TASK ITEM A: Retype the stretch of the passage on twentieth-century invention from "Will the next" through "the next generation." with no changes.
TASK ITEM B: According to the passage on twentieth-century invention, why was it no longer necessary for chemists to "muddle around like alchemists"? Answer in one to three sentences.
TASK ITEM C: Carry on the passage on twentieth-century invention from its last sentence.

The same elements turn out to combine with each other, and with chlorine and sulfur, in an almost limitless number of ways, producing today's menagerie of hard and soft plastics, fabrics and films. High-impact polystyrene! Acrylonitrile/butadiene/ styrene! High-density polyethylene, used for detergent bottles, and its faintly disreputable sister molecule, low-density polyethylene, used in dry cleaners' bags! And, from other laboratories, all the pesticides and fungicides and herbicides of modern agriculture (and warfare), bristling with polysyllabic menace. Two great paradigm shifts marked the century's progress in synthetic chemistry. First, as Baekeland realized, science was no longer limited to trying to make ersatz silk or amber, but could improve on the products of nature. What wouldn't a deer, say, give for a Kevlar hide? The other was that with increased understanding of the geometry of organic compounds, it was no longer necessary for chemists to muddle around like alchemists, hoping to chance on the right combination of ingredients, heat, pressure and catalysts to produce something useful; instead, they can figure out what they want, a synthetic hormone, say and work backward from the shape of a desired molecule. The ultimate achievement in that realm will be atomic-scale machines that can assemble molecules directly, element by element--but that's a job for the next century.
Will the next century be up to it? Or will the great burst of technology begin to slow? Taking the long view of things, arguably that most productive years for industrial innovation were from roughly 1875 to 1925, the era that saw the introduction of the telephone, automobile, airplane, electric light, phonograph, motion picture and radio. Only the personal computer and certain medical advances, among the inventions of the last half century, have had a comparable impact on people's daily lives. And, to be fair, the scientists and engineers of the 20th century were unusually blessed with world wars. From antibiotics to Plexiglas to radar--and its popcorn-popping offspring the microwave oven--military necessity has been the mother of some of the most significant inventions of the century, even leaving aside weapons themselves. That kind of luck no one wants to wish on the next generation.

INPUT DATA:
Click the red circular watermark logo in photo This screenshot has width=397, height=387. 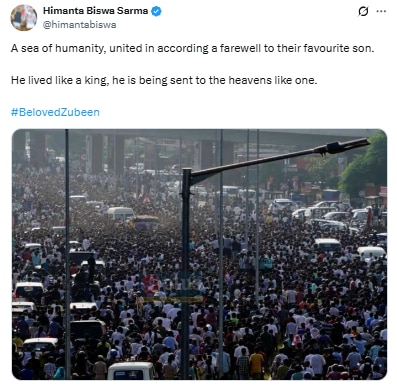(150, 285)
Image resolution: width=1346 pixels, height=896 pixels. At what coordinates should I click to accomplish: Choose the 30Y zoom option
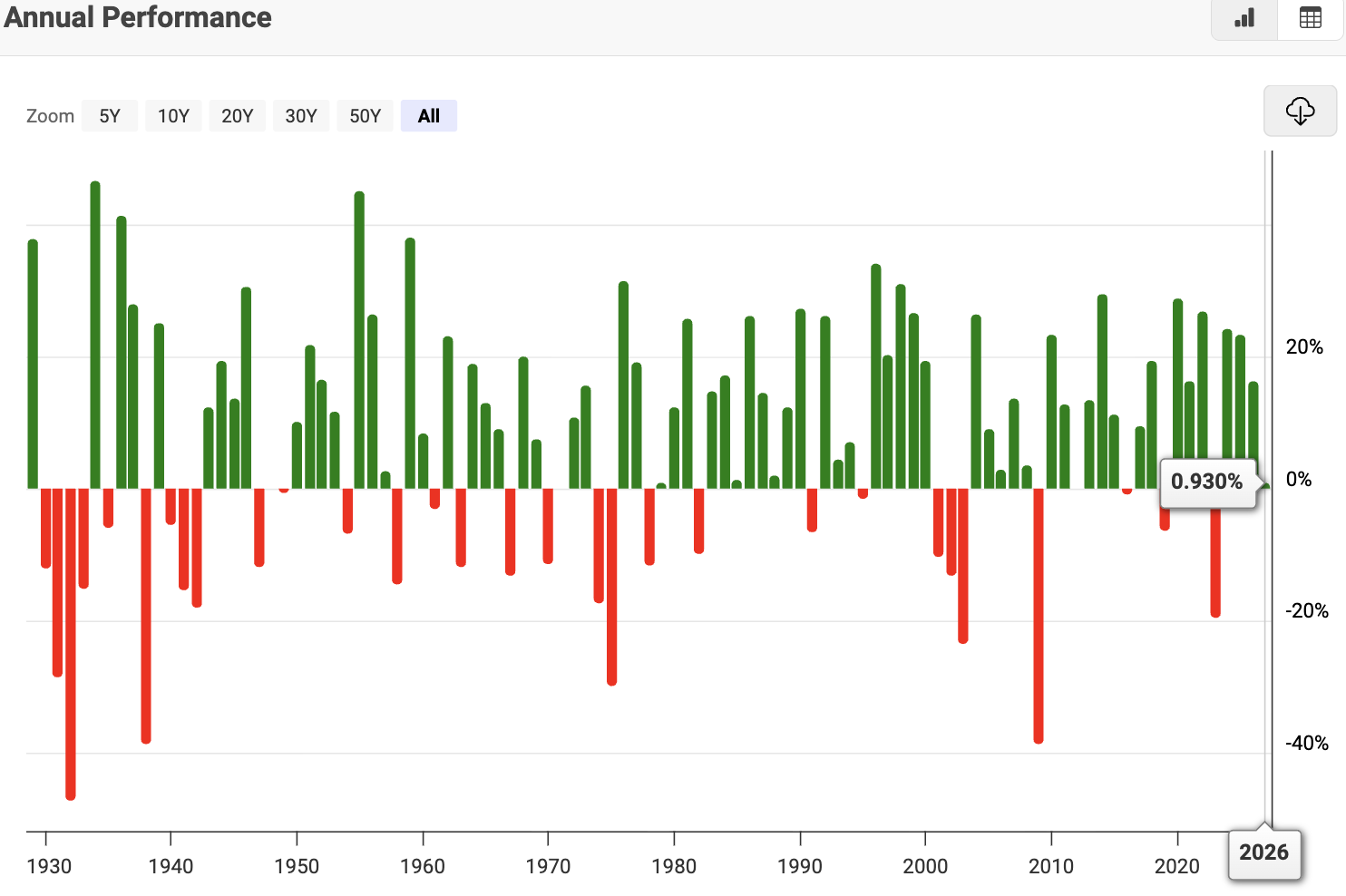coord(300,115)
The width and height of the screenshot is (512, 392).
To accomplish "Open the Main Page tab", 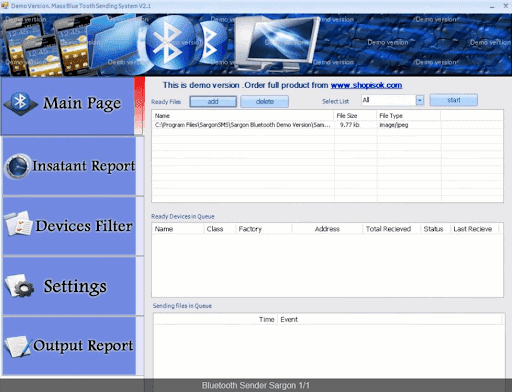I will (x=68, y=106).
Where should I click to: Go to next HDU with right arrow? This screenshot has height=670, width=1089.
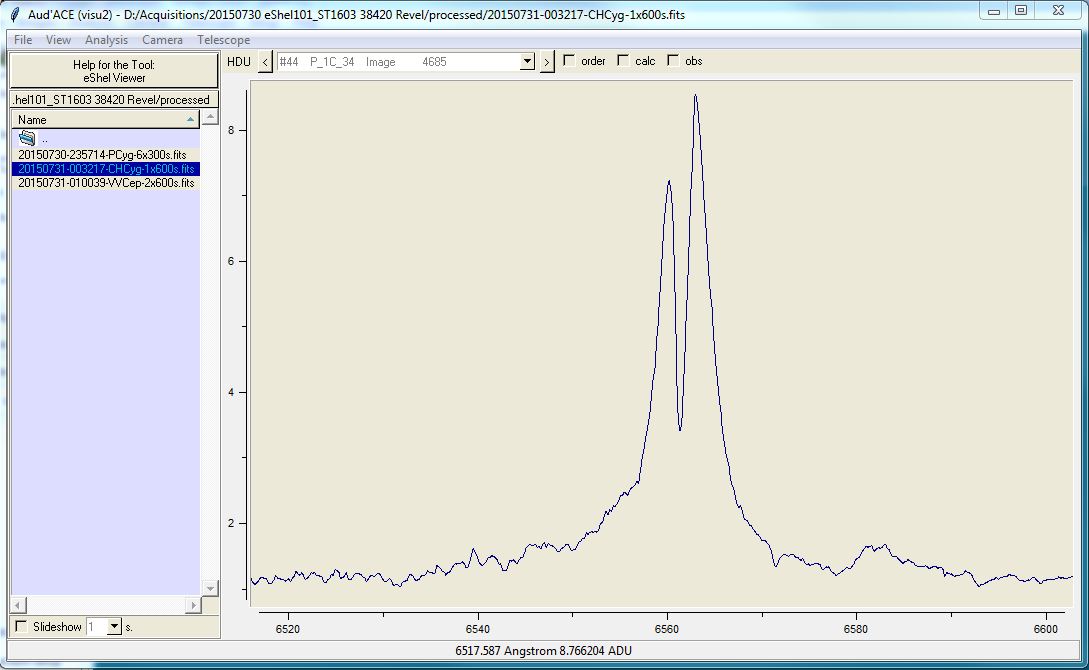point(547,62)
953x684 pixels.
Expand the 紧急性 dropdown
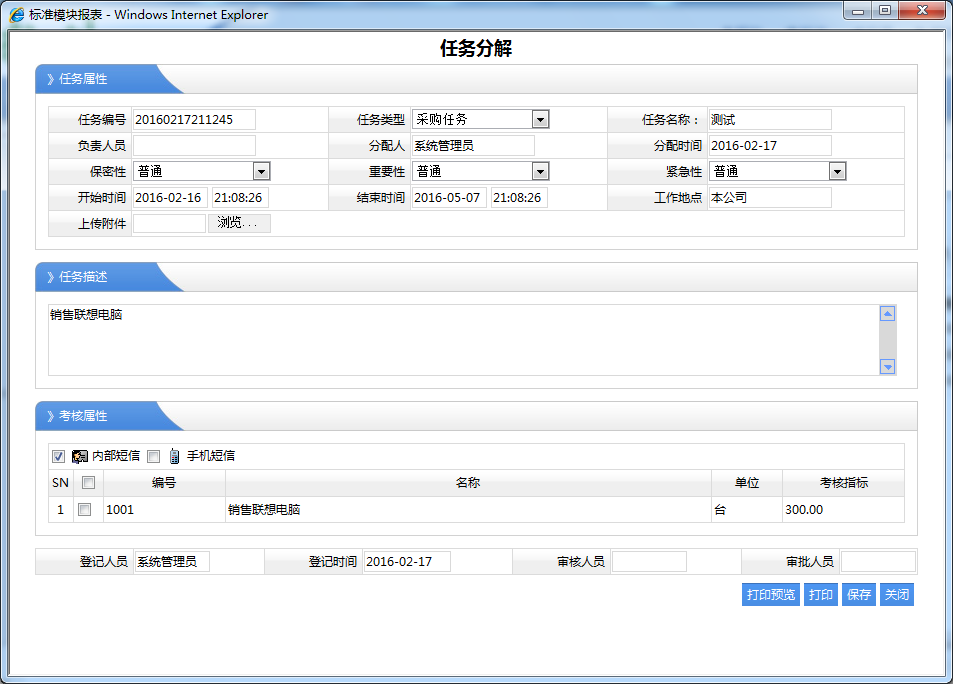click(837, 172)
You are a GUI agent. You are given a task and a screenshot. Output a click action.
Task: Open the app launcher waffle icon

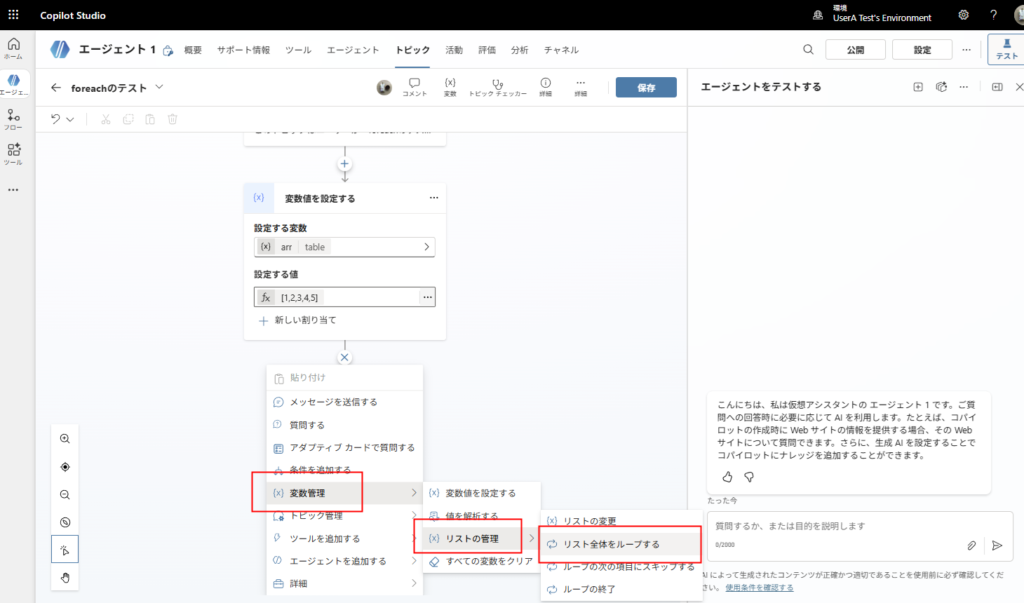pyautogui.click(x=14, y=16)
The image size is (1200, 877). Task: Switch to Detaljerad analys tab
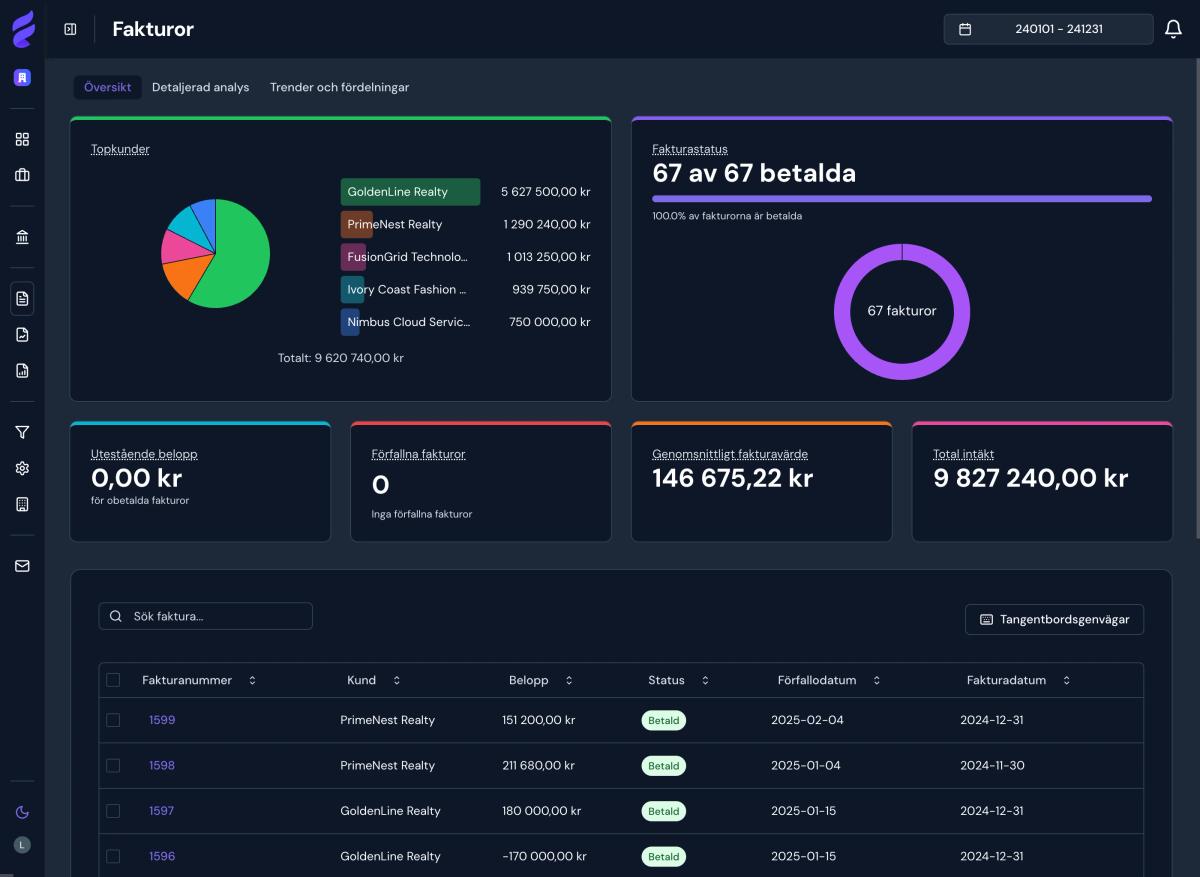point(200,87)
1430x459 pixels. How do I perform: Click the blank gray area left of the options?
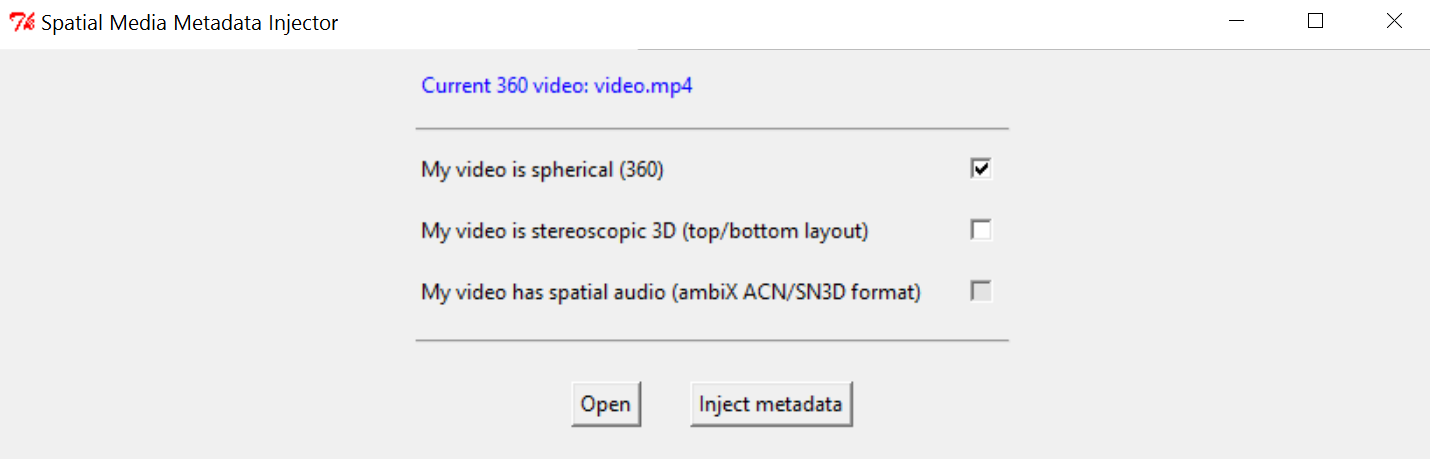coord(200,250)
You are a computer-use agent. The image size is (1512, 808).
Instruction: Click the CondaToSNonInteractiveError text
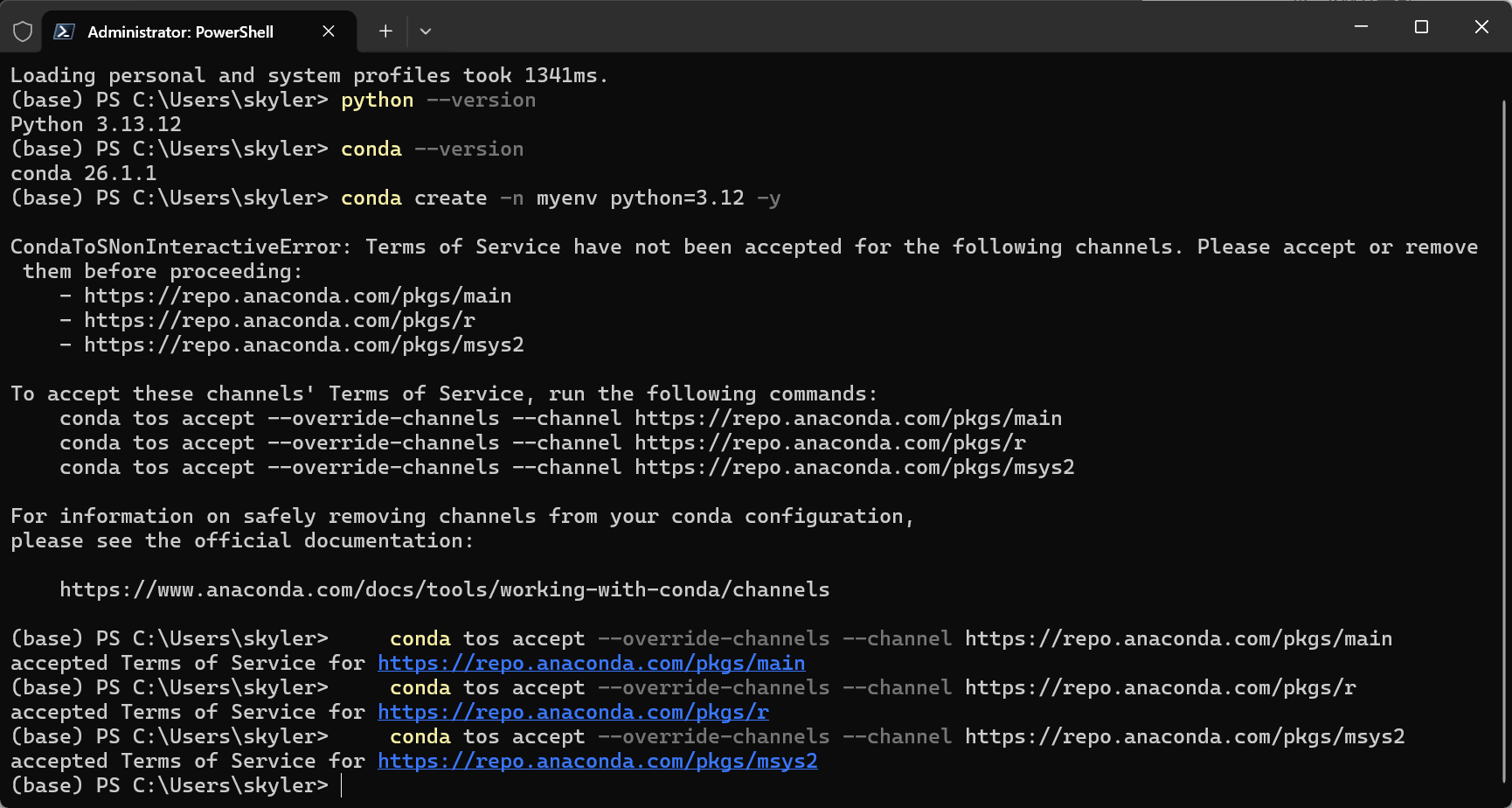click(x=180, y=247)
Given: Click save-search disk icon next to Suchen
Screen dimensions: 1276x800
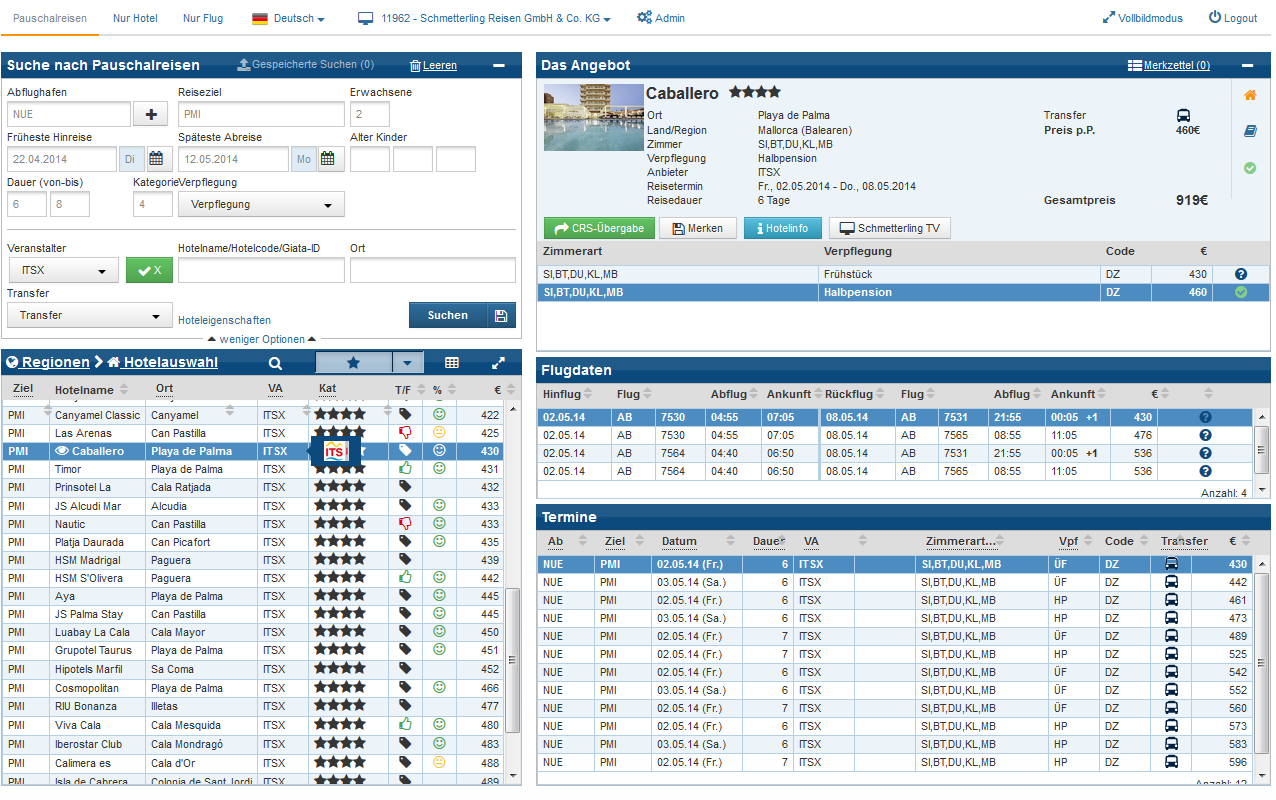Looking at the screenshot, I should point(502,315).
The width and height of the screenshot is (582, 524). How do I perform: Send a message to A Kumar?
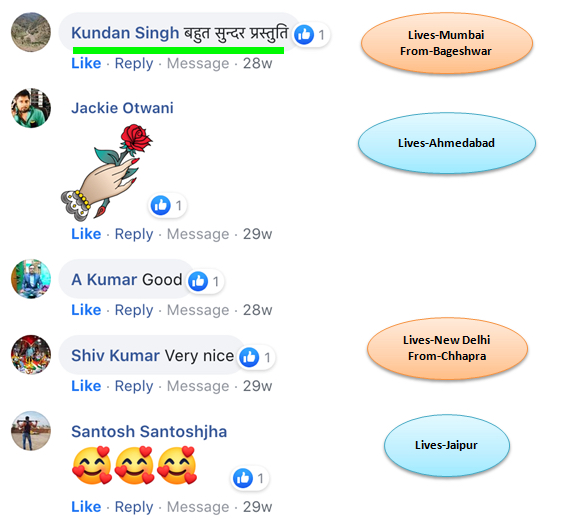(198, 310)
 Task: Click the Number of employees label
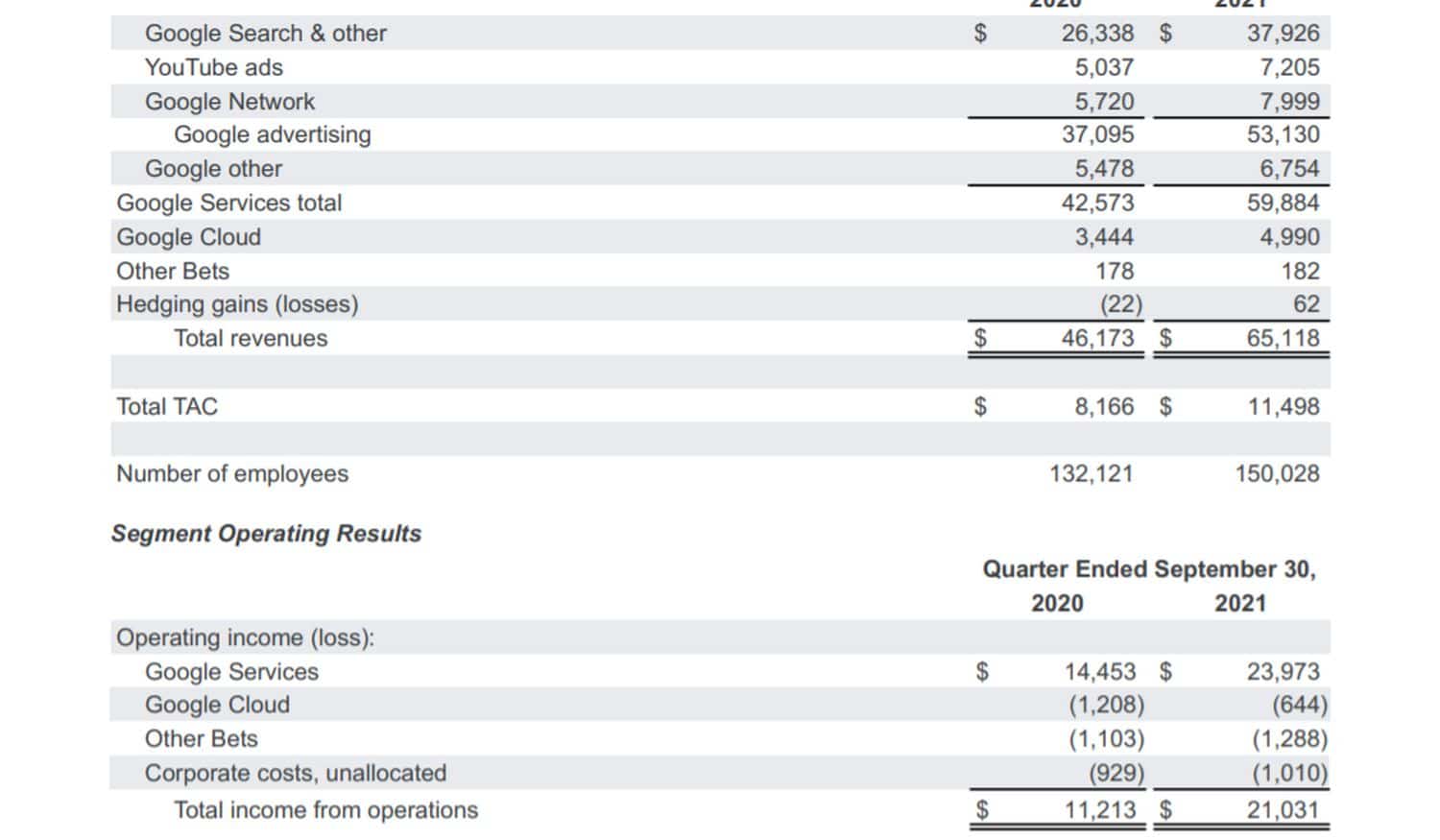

TASK RESULT A:
Will the next century be up to it? Or will the great burst of technology begin to slow? Taking the long view of things, arguably that most productive years for industrial innovation were from roughly 1875 to 1925, the era that saw the introduction of the telephone, automobile, airplane, electric light, phonograph, motion picture and radio. Only the personal computer and certain medical advances, among the inventions of the last half century, have had a comparable impact on people's daily lives. And, to be fair, the scientists and engineers of the 20th century were unusually blessed with world wars. From antibiotics to Plexiglas to radar--and its popcorn-popping offspring the microwave oven--military necessity has been the mother of some of the most significant inventions of the century, even leaving aside weapons themselves. That kind of luck no one wants to wish on the next generation.

TASK RESULT B: Chemists came to understand the geometry of organic compounds better. They could then decide what they wanted, such as a synthetic hormone, and work backward from the shape of the desired molecule instead of hoping to chance on the right combination of ingredients, heat, pressure and catalysts.

TASK RESULT C:
But where, one might ask, will the Henry Fords of tomorrow find inspiration, poking around in the barren innards of VCRs? They'll whack away at keyboards, in the kind of second-order technological virtuosity that society increasingly rewards. Ford wouldn't even know where to begin to fix a Ford today, nor would anyone else unequipped with a $15,000 computerized diagnostic system. Society gained cleaner air, greater fuel efficiency and reliability with the invention of electronic fuel injection, but it lost the hard-won knowledge of how to start a car on a cold morning by propping open the butterfly valve. If we can see farther, it's not only because, like Newton, we're standing on the shoulders of giants we've also got orbiting radiotelescopes, infrared cameras and radar imaging. That's the technological heritage our century bequeaths to the next. Let's see what they can add to it.